Key research themes
1. How are data integrity challenges identified and mitigated in cloud computing and big data environments?
This research theme focuses on the specific challenges of ensuring data correctness, security, and integrity when large volumes of data are outsourced or managed in cloud and big data platforms. It is crucial due to the intrinsic loss of control, multi-tenancy, and resource heterogeneity in cloud and big data systems, which expose data to a variety of potential modifications, losses, and attacks. The theme explores verification schemes, taxonomies, and frameworks that minimize computational and communication overhead while providing reliable assurance of data integrity.
2. What computational and system-level methods advance practical integrity verification of large-scale and untrusted data storage?

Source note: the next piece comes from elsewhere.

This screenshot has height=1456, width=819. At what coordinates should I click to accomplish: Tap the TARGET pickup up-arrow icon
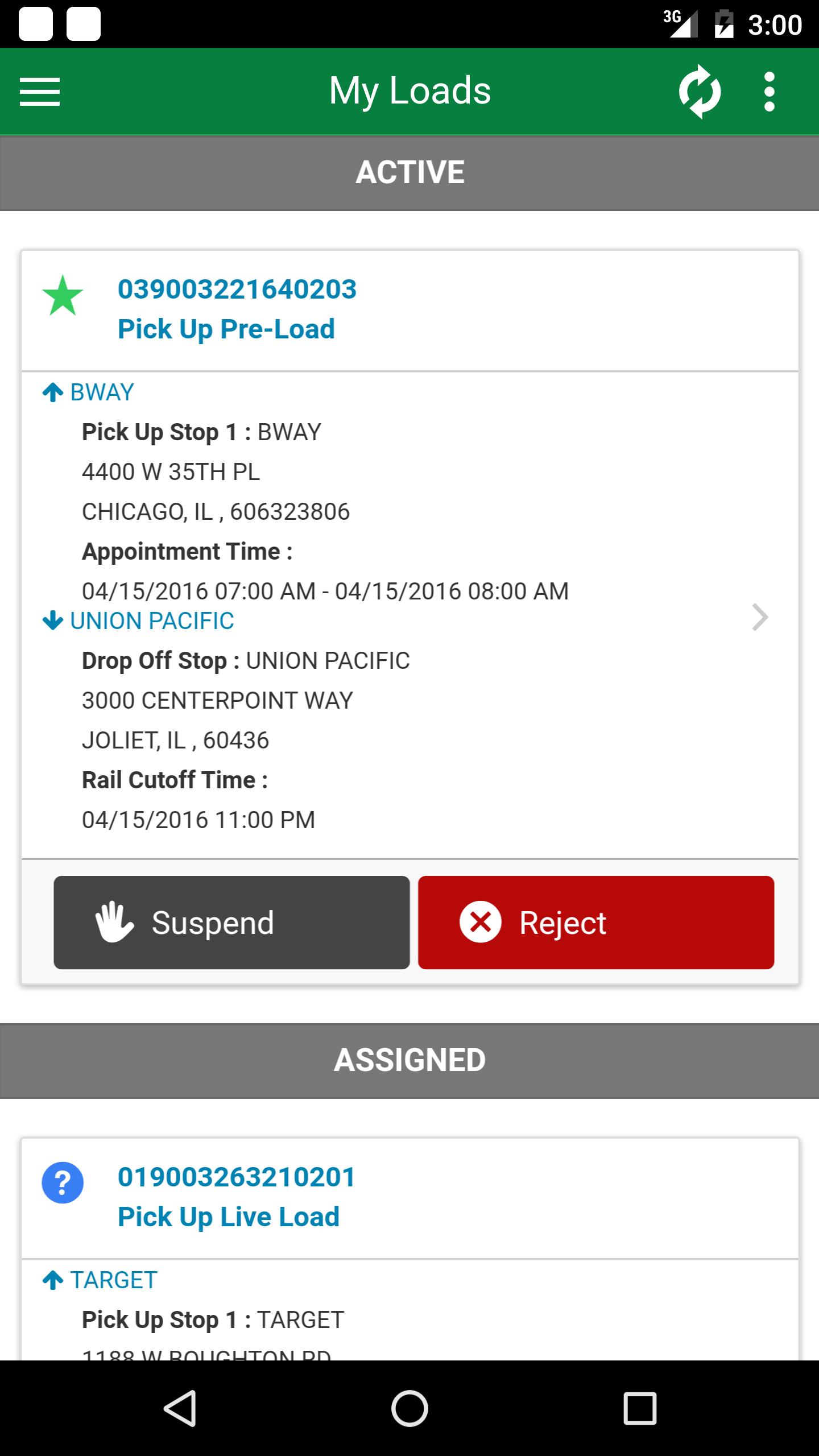[x=53, y=1280]
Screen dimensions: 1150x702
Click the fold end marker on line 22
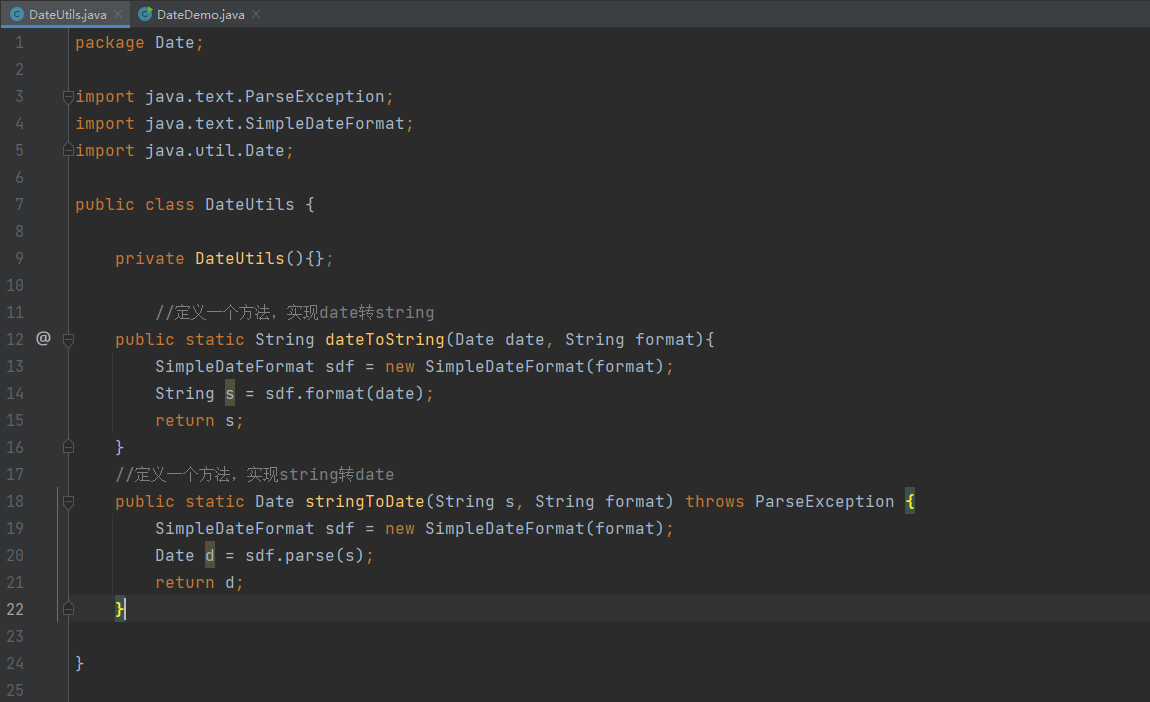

This theme investigates algorithmic and architectural innovations that enable efficient integrity verification for large, untrusted datasets, especially in scenarios constrained by limited trusted memory or high-frequency data operations. Methods include hybrid verification schemes combining log structures and hash trees, fine-grained policy enforcement in operating system kernels, and compact probabilistic data structures. These advancements target minimizing bandwidth, computational costs, and nondeterminism in integrity assurances while facilitating practical deployment in real-world systems such as secure processors and distributed file systems.
3. How do domain-specific and regulatory considerations influence data integrity management models and frameworks?
Data integrity considerations are shaped not only by technical mechanisms but also by sector-specific data quality requirements, ownership protections, and privacy regulations. This research area examines frameworks for master data quality evaluation, legal data protection regimes, anti-fraud authentication mechanisms in financial services, and integrity validation in emerging scientific domains. The focus is on aligning data integrity approaches with compliance standards, ownership assurances (e.g., watermarking), privacy rights (e.g., GDPR), and the reliability needs of AI-driven materials science or financial systems, ensuring integrity management integrates technical and normative dimensions.